Nucléaire

L’EPR de Flamanville face à sa première grande révision : 350 jours pour tenir les promesses du nucléaire français

L’EPR de Flamanville, réacteur le plus puissant du parc nucléaire français, s’apprête à vivre sa première grande interruption planifiée. À partir du 26 septembre 2026, il entrera en Visite Complète pour 350 jours. EDF tente déjà d’en alléger le programme avant l’ouverture des chantiers.

Qu’est-ce que la VC1 de Flamanville ?

La Visite Complète numéro 1 est la première inspection approfondie d’un réacteur après sa mise en service commerciale. Pour Flamanville, ce rendez-vous arrive environ un an après que le réacteur a atteint sa puissance nominale de 1 650 MW. Sur les réacteurs de 900 MW ou 1 300 MW du parc existant, ces visites durent en général 100 à 200 jours. Pour l’EPR, le programme est nettement plus lourd.
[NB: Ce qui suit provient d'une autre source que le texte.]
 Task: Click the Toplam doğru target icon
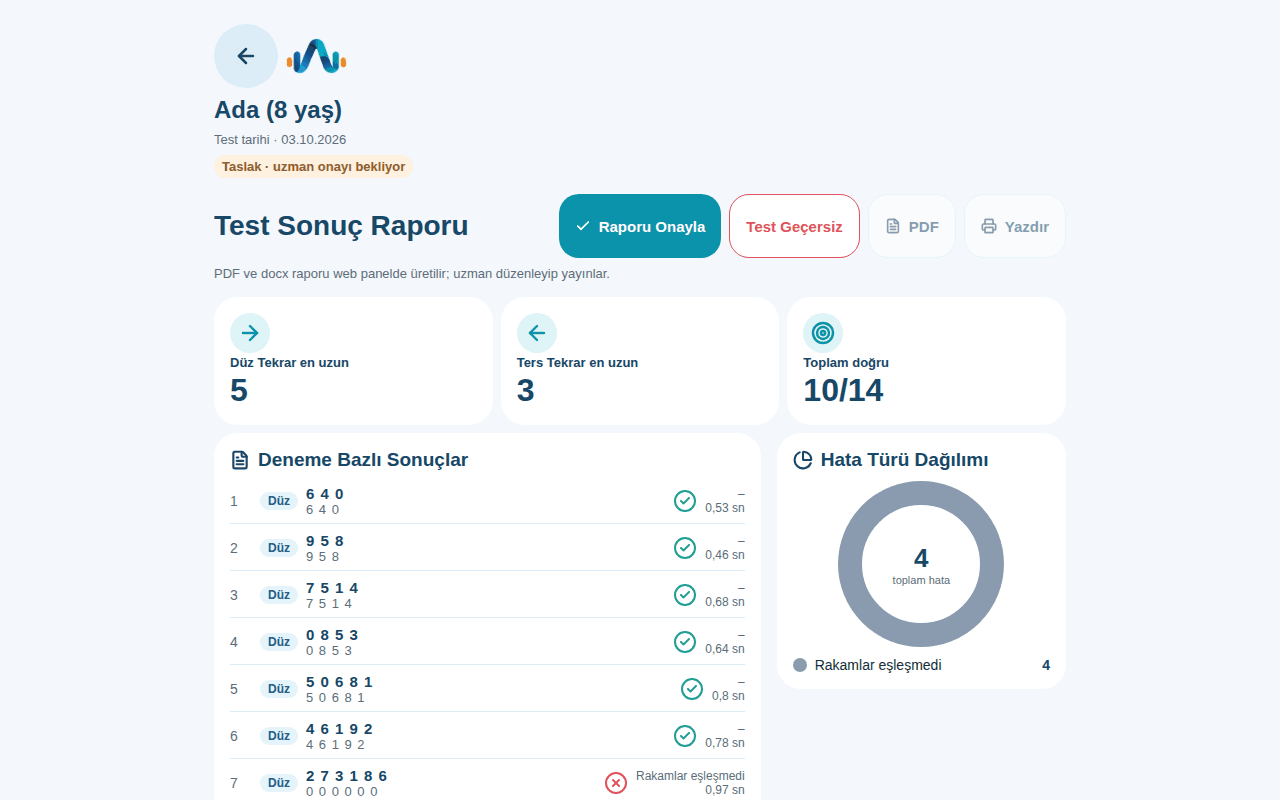click(x=823, y=333)
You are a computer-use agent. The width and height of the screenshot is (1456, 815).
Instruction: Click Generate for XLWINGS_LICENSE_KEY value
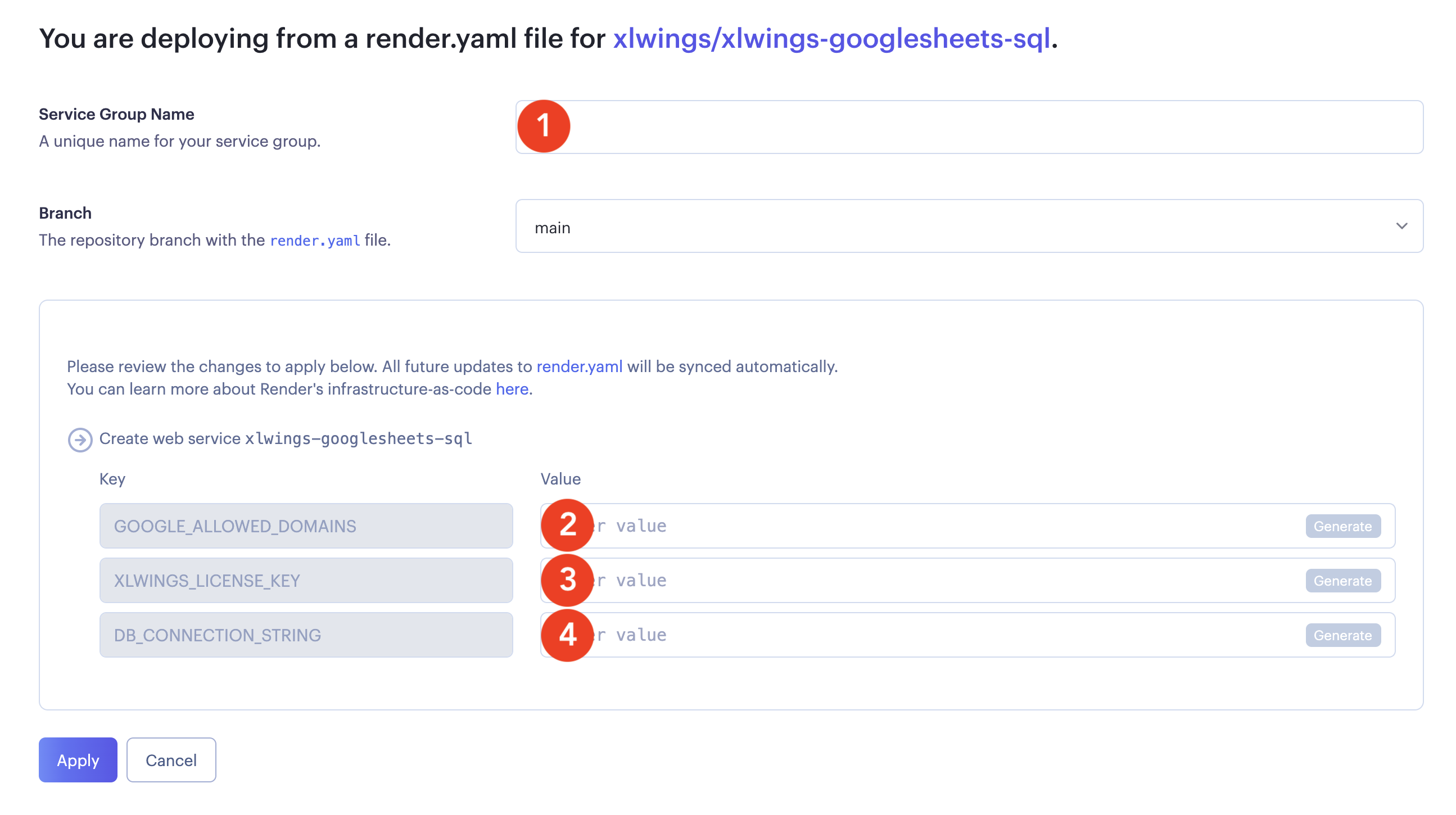click(1344, 580)
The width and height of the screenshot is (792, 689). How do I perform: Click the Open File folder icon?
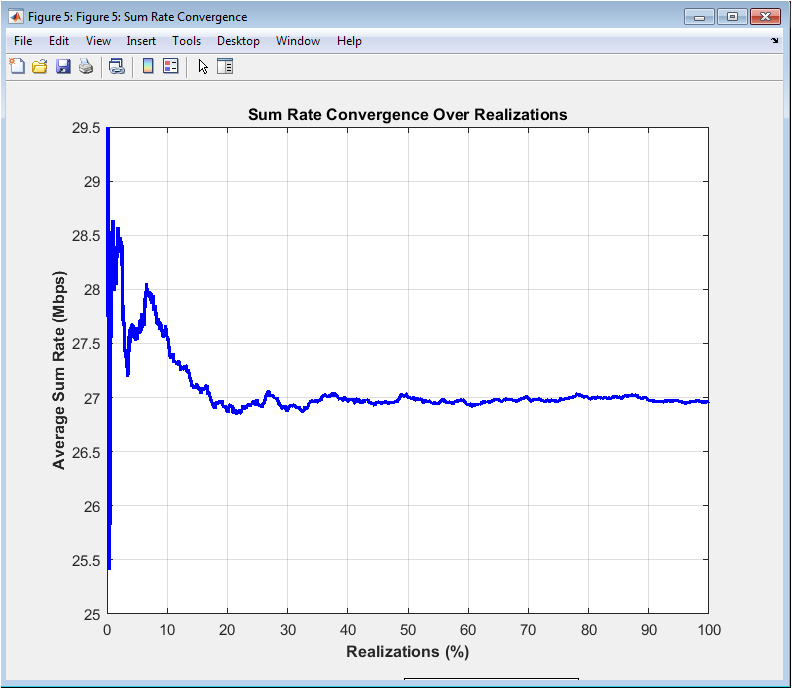coord(40,67)
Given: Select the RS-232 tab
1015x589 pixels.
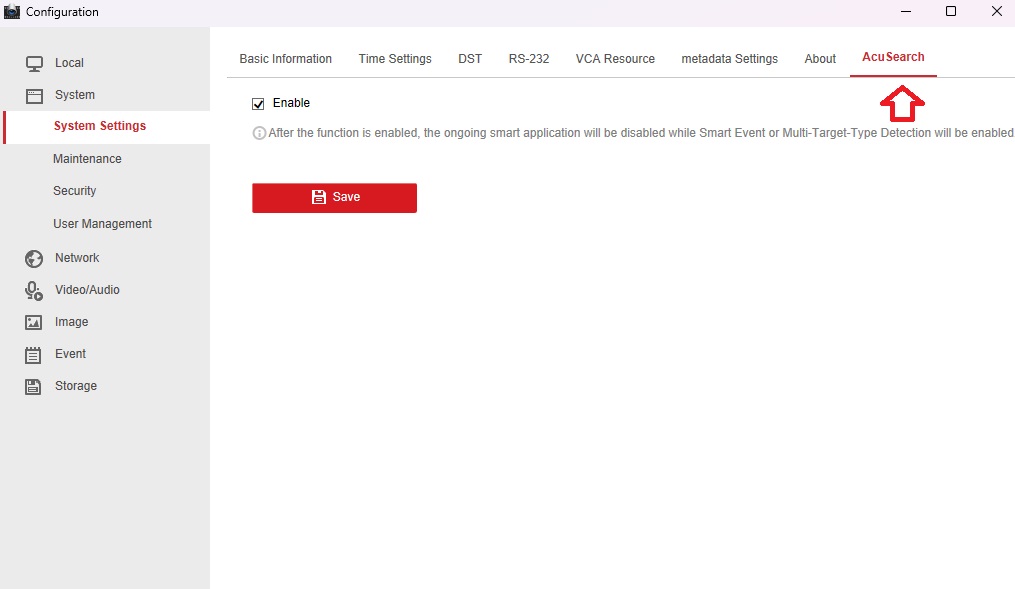Looking at the screenshot, I should [528, 59].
350 jours, 2 500 agents, 20 000 activités

Le programme VC1 prévu par EDF n’a pas d’équivalent dans le parc français actuel. 20 000 activités techniques. 2 500 agents en simultané. Près d’un an d’arrêt. Ce volume s’explique par la nouveauté du réacteur : premier réexamen, systèmes jamais ouverts depuis la mise en service, comportement de certains composants encore à établir en conditions réelles d’exploitation.
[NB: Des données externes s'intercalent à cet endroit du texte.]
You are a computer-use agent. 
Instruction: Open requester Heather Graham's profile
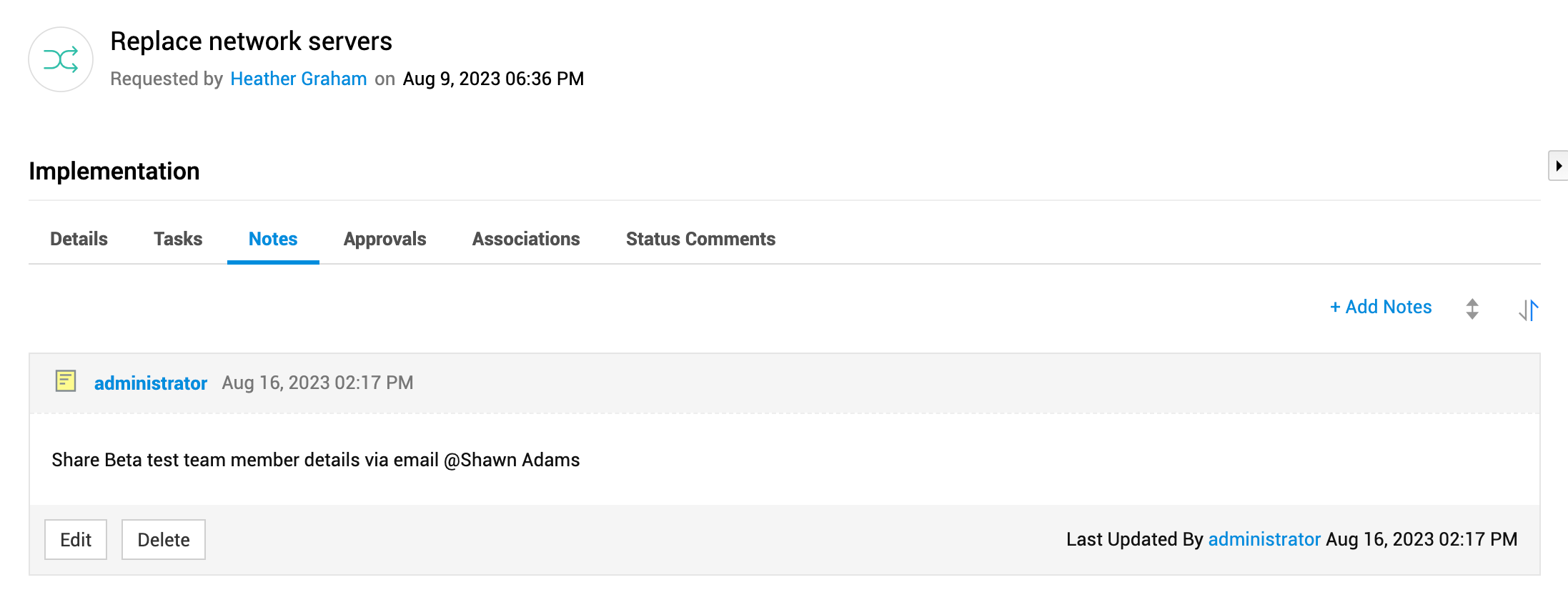299,79
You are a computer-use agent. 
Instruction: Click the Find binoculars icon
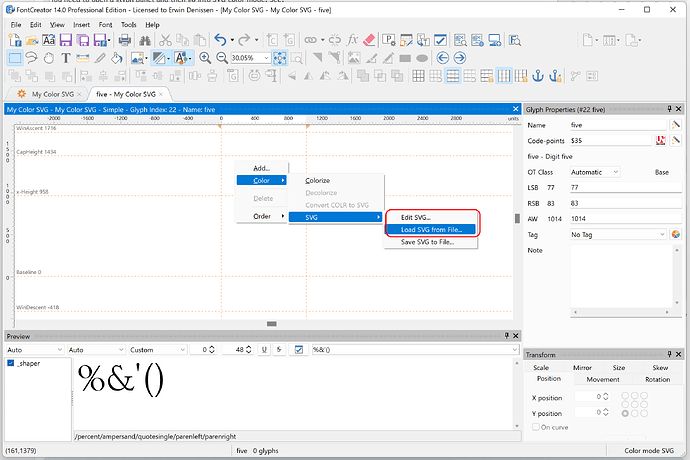144,40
Production nucléaire du parc EDF en 2026
Production du parc nucléaire français – T1 2026 (source : EDF / Pilotable.fr)

EDF demande un allègement – l’ASNR tranche

EDF a soumis à l’ASNR une demande pour reporter certains contrôles d’équipements sous pression. Objectif : réduire la charge globale et, peut-être, raccourcir l’arrêt. Les opérations les plus emblématiques de la VC1 seraient maintenues quoi qu’il arrive.

L’ASNR doit se prononcer. L’autorité de sûreté a montré par le passé qu’elle n’hésitait pas à imposer des contrôles supplémentaires : en janvier 2026, elle avait déjà demandé à EDF des garanties renforcées sur l’étanchéité du futur chantier EPR2 de Penly. Dans ce dossier aussi, elle prendra le temps qu’il faut. Verdict attendu à l’automne.

Des enjeux lourds pour la disponibilité du réseau cet hiver

Un arrêt de 350 jours pour un réacteur de 1 650 MW, c’est une absence de production comparable à deux réacteurs de 900 MW simultanément à l’arrêt. Son retrait à partir de septembre pèsera sur les bilans de RTE pour l’hiver 2026-2027.

Le contexte de l’été 2026 rend la chose encore plus concrète. Les vagues de chaleur ont déjà contraint EDF à préparer des baisses de production à Bugey et Saint-Alban. Le retrait programmé de Flamanville rajoute une contrainte de fond. Si l’arrêt déborde sur les mois les plus froids – ce que 350 jours au calendrier rend mathématiquement possible – la situation sur le réseau devient tendue.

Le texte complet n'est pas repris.